When University of Rhode Island economist Leonard Lardaro began working as a forecaster for the New England Economic Partnership in 1991, he realized the Ocean State was not getting the kind of detailed economic analysis happening elsewhere. Seeing an opportunity to fill that gap, Lardaro developed his Current Conditions Index for Rhode Island that 11 years later is relied on to provide a barometer of the state’s economic health.
As the state has struggled to recover from the recession, people have looked to the index to find out how bad it really is here and whether the state has hit a feared double dip.
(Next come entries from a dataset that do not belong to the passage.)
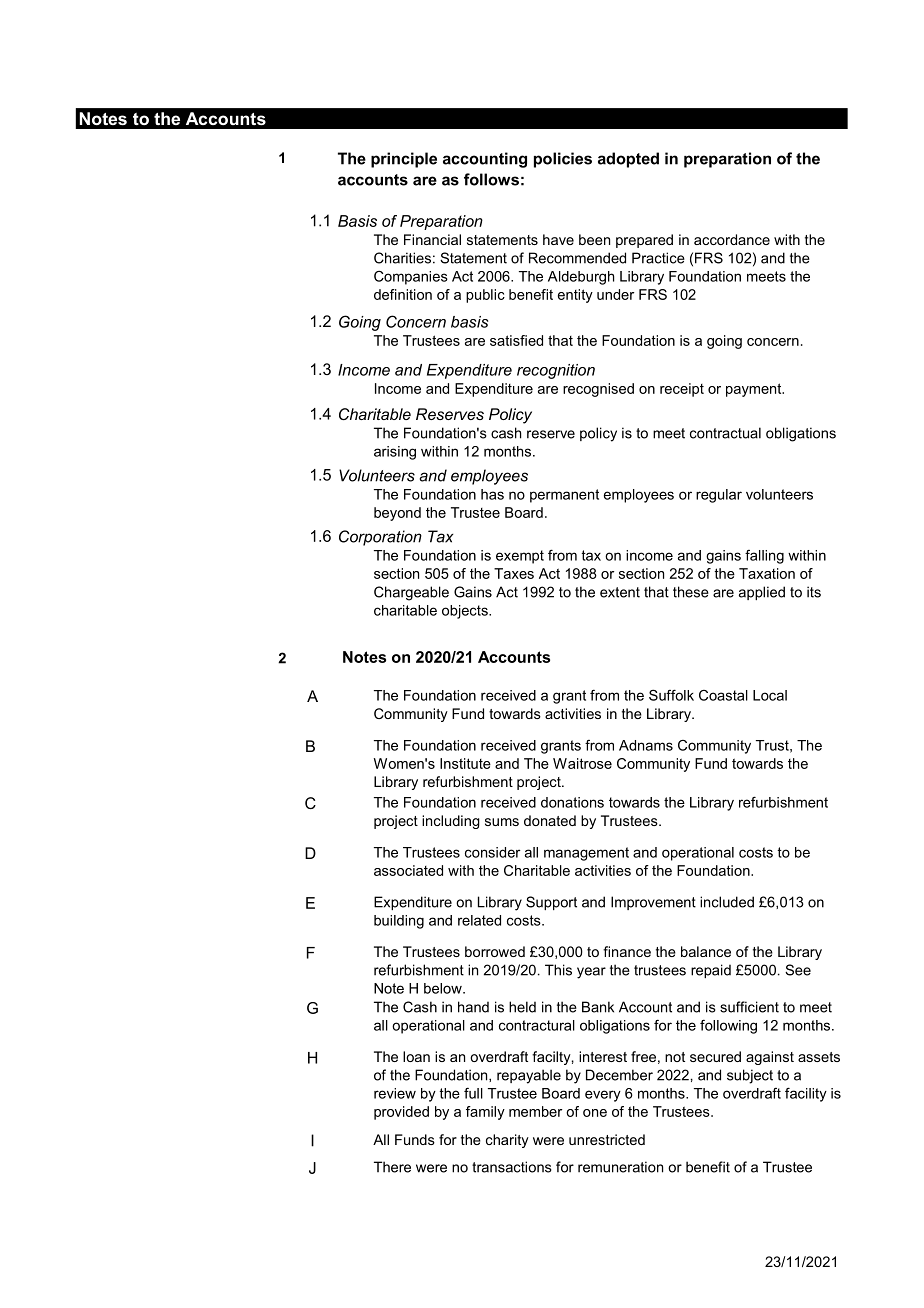  What do you see at coordinates (628, 160) in the image?
I see `adopted` at bounding box center [628, 160].
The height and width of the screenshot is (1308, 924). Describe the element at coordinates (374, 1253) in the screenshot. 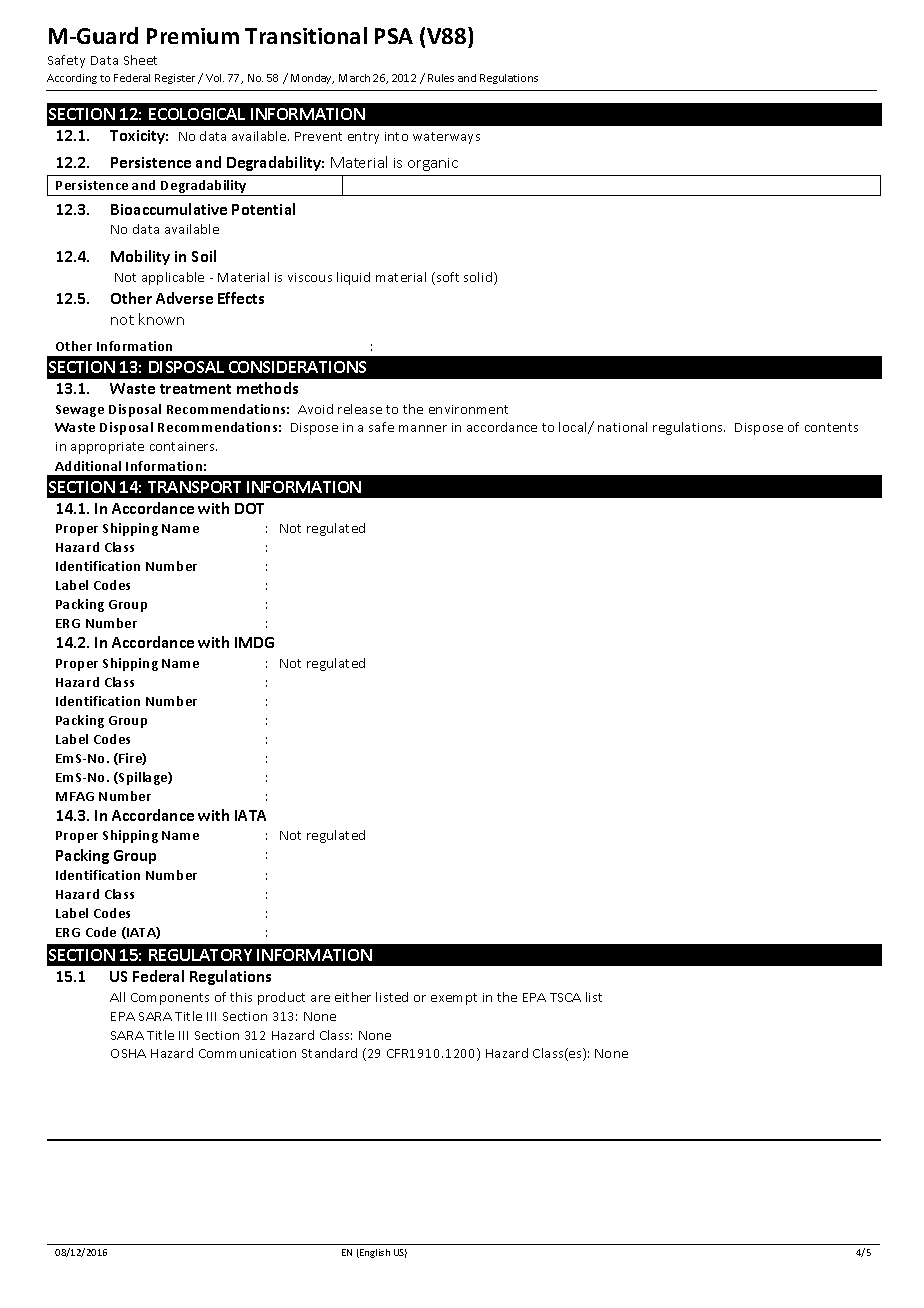

I see `English` at that location.
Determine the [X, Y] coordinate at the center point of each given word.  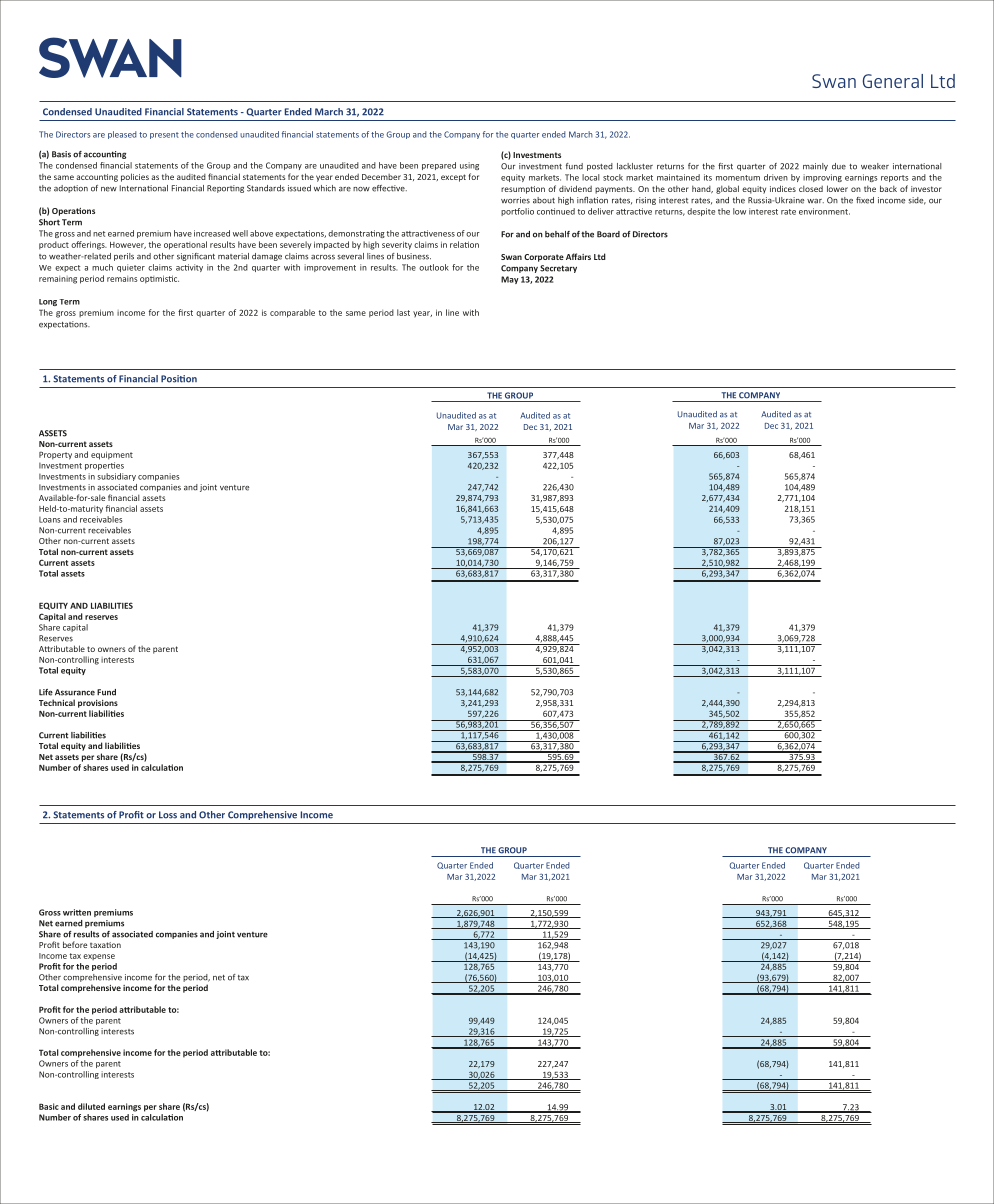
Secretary [558, 269]
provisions [98, 704]
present [164, 135]
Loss [168, 815]
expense [99, 957]
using [469, 166]
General [893, 81]
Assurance [75, 692]
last [403, 312]
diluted [91, 1106]
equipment [112, 455]
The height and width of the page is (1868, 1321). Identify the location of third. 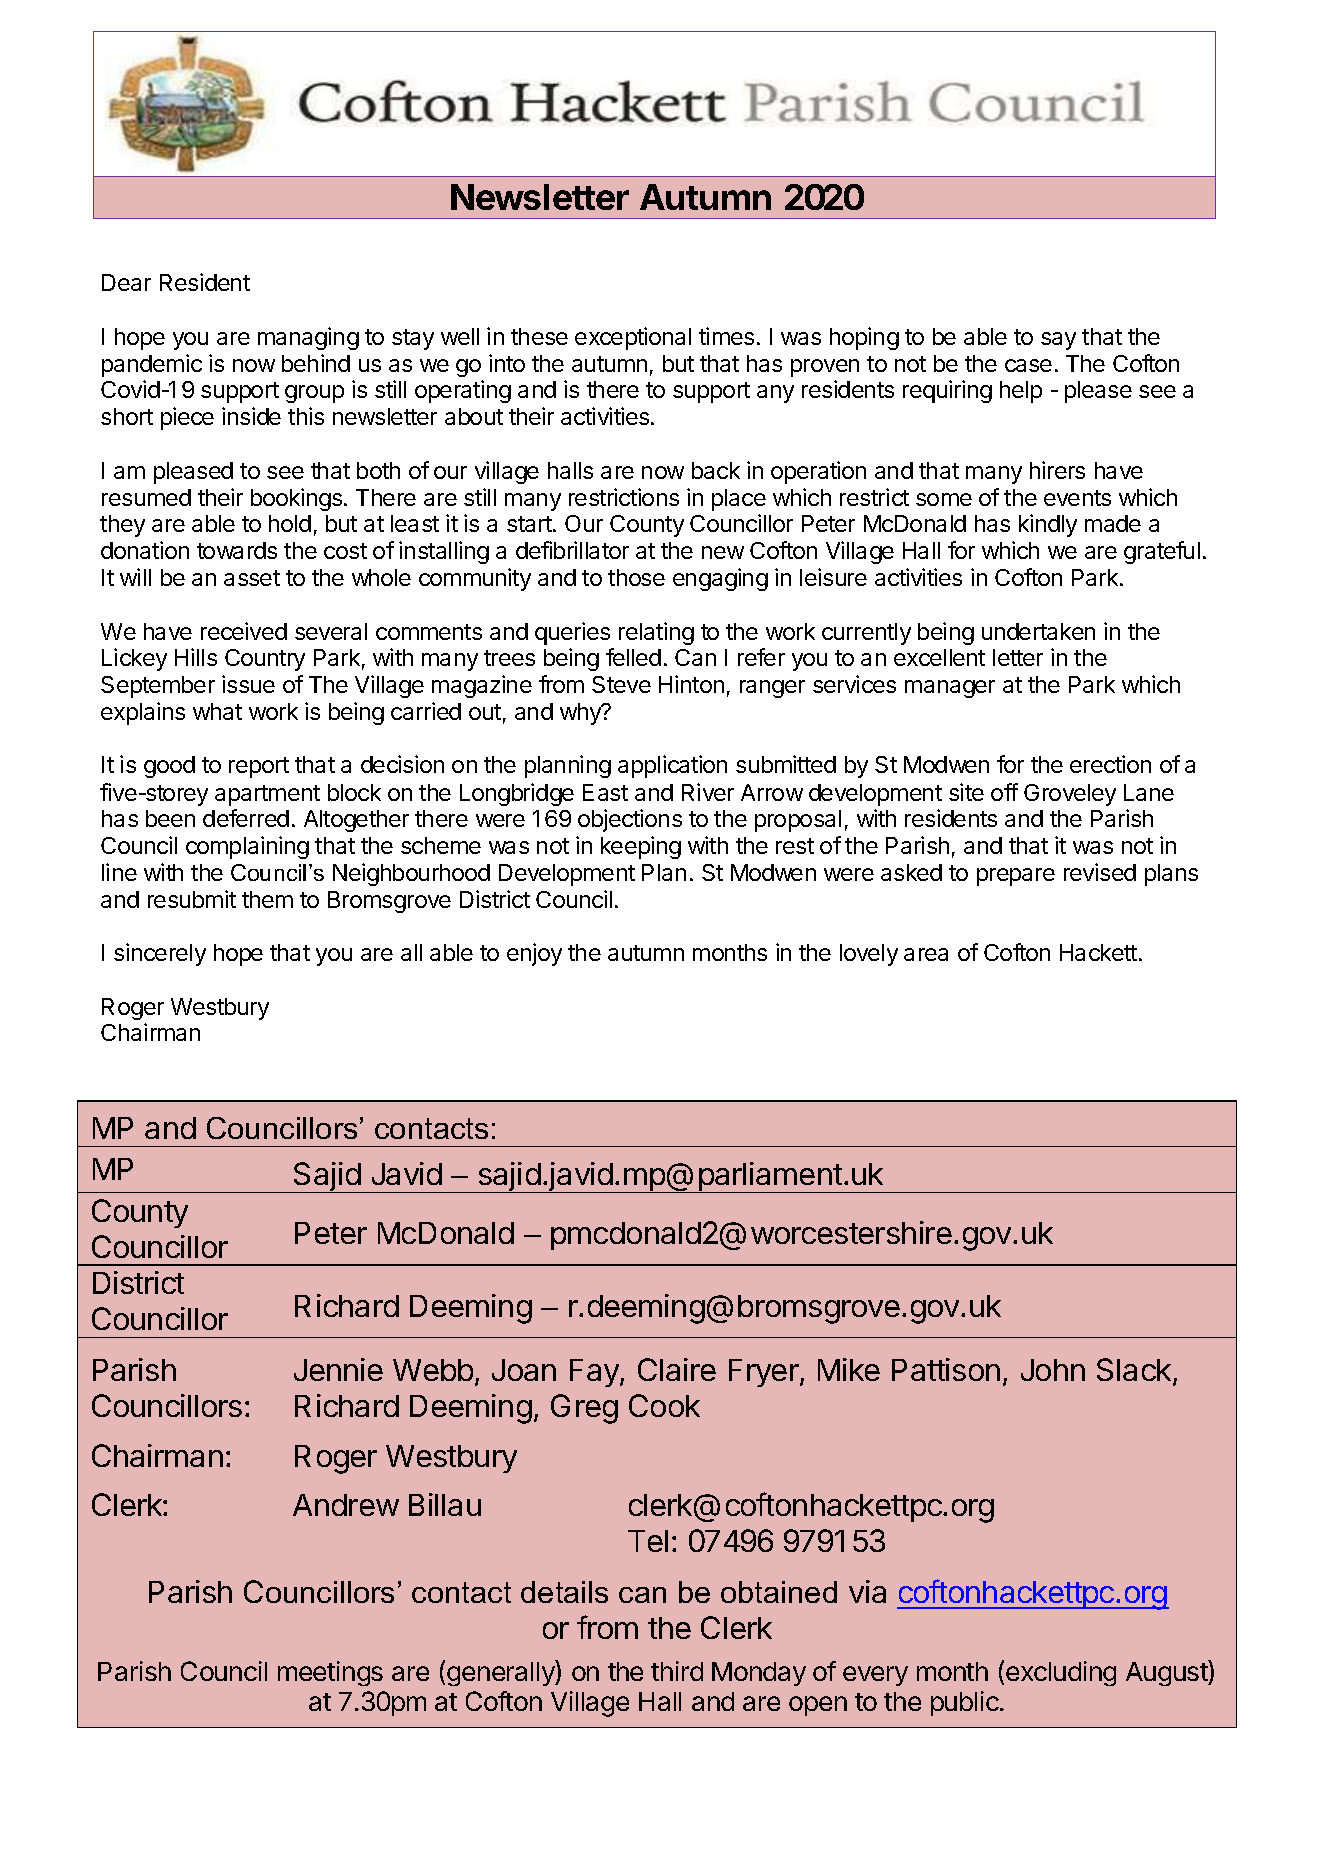
(677, 1671).
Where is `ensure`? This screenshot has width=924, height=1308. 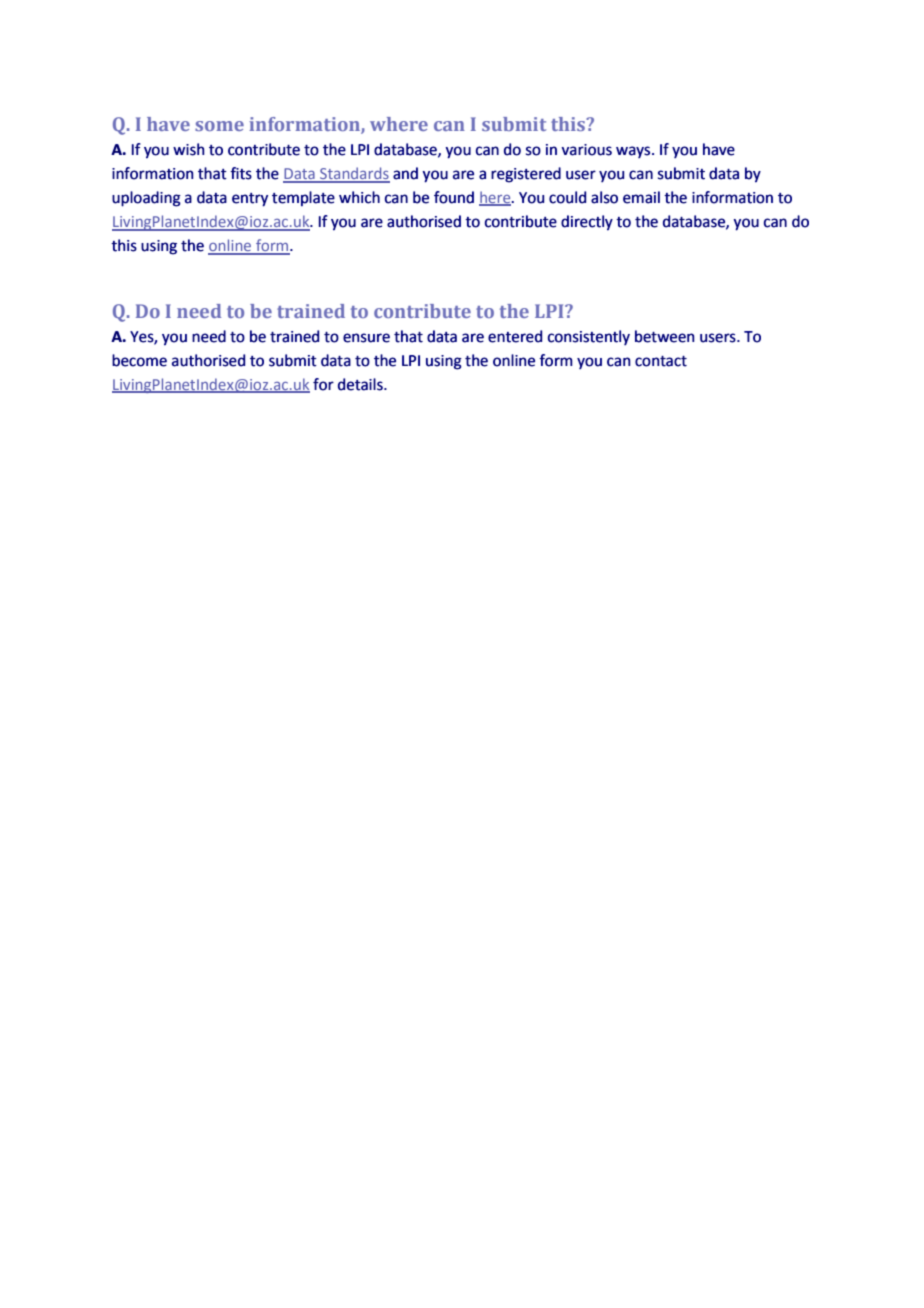 ensure is located at coordinates (366, 338).
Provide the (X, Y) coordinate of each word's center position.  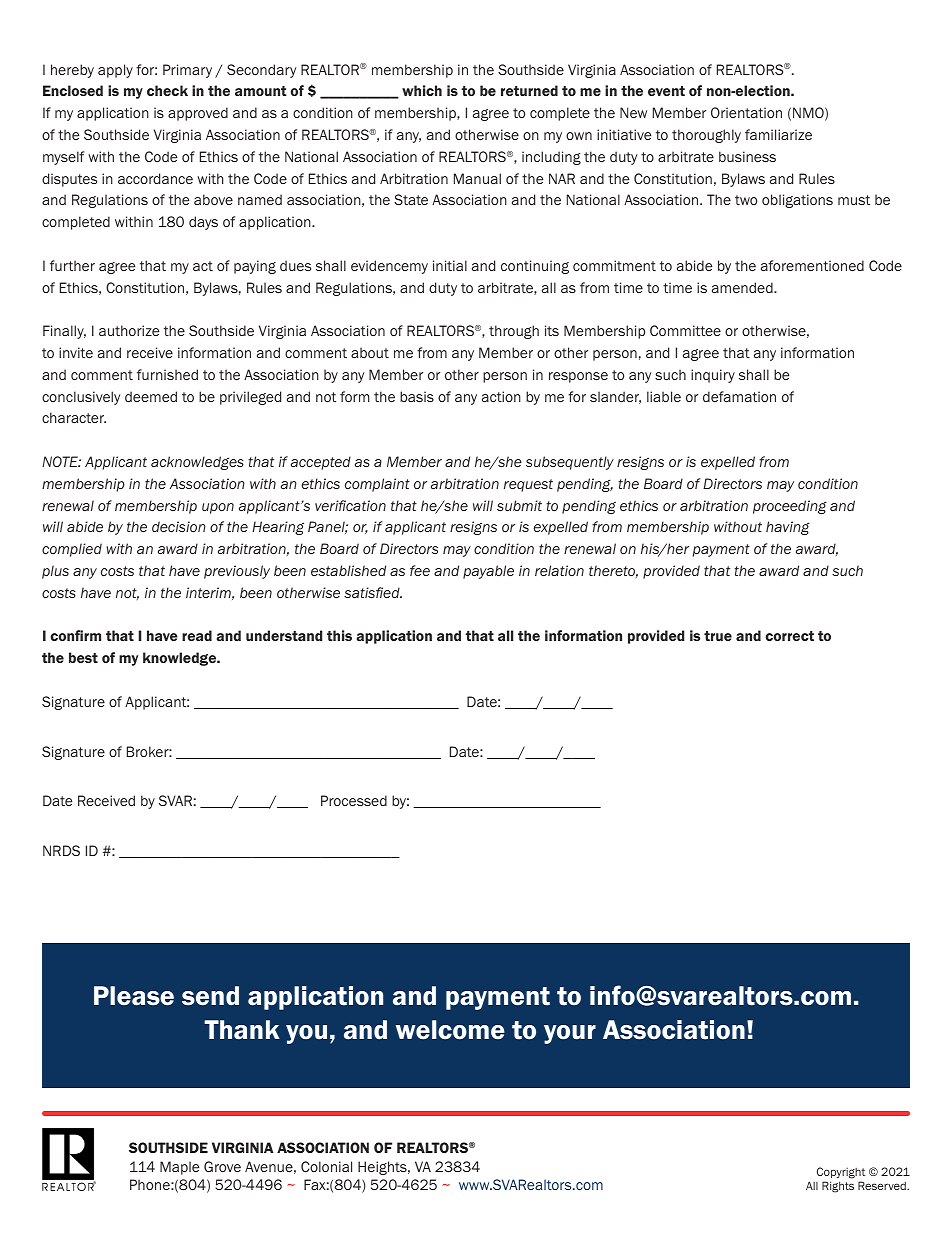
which (422, 90)
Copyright (841, 1173)
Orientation (746, 112)
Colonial (326, 1166)
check (167, 90)
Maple (179, 1168)
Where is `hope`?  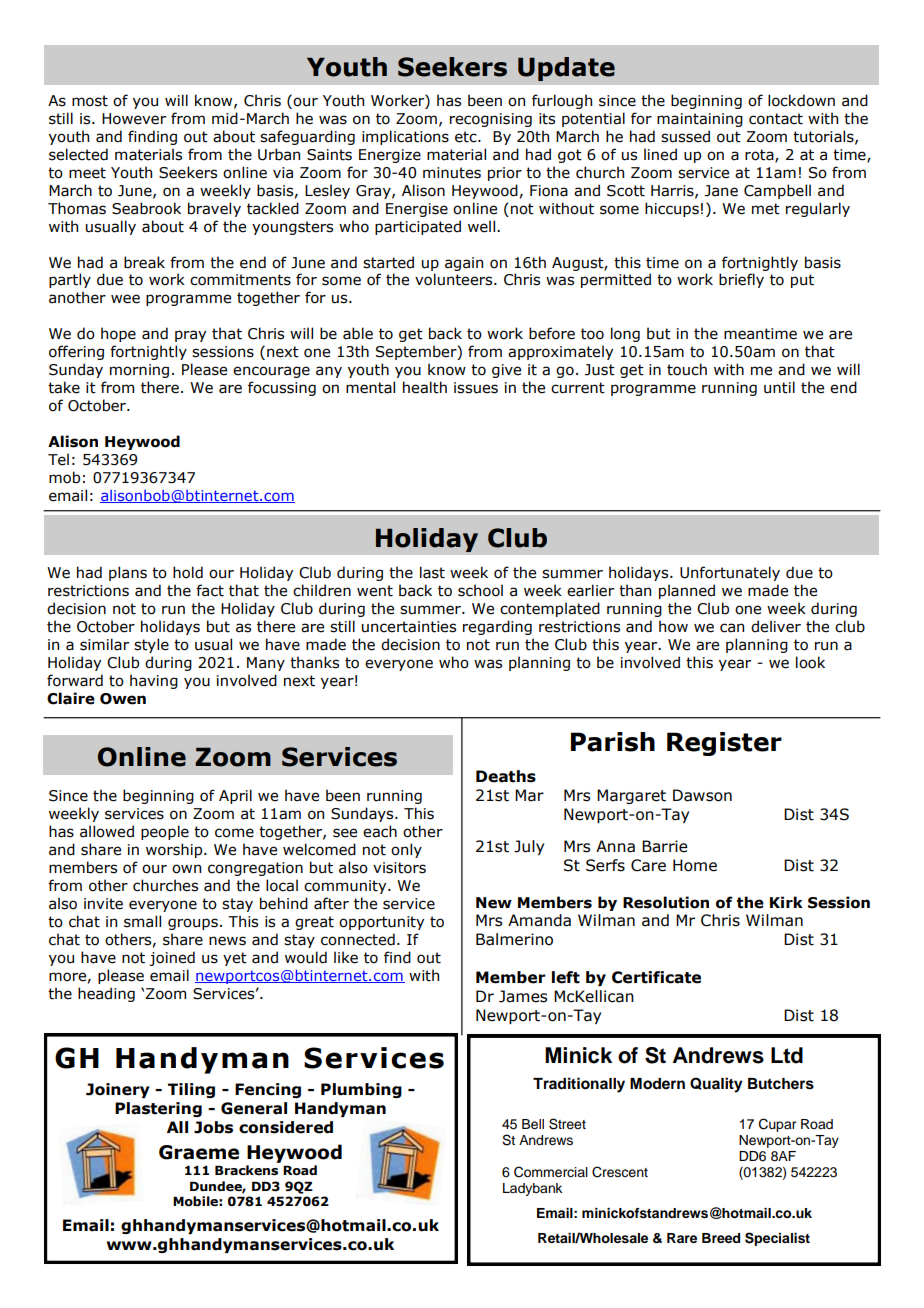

February employment figures placed Rhode Island teetering on the brink of another downturn, but Lardaro held off on calling it a double dip and later learned the labor numbers may have been distorted.
Lardaro discusses why unemployment figures in Rhode Island have gone out of whack and where the state really stands.
PBN: You’ve said this is not only a difficult time for Rhode Island economically but an unusually difficult time to figure out exactly what is happening economically in the state. What is causing the confusion?
LARDARO: Right now the labor-market data that has been released by R.I. Department of Labor and Training has been inaccurate – they even admitted this during the revenue estimating and caseload conference. Right now if you look at the released data, Rhode Island has had declines in payroll employment for about eight of the last nine months and just about every labor-market indicator except for the manufacturing ones are abysmal. … After my March report, I was notified by DLT that when they have incorporated the most recent tax data, Rhode Island hasn’t had that many declines and employment has really been going up.
PBN: Data revisions are normal, but they are also changing, right?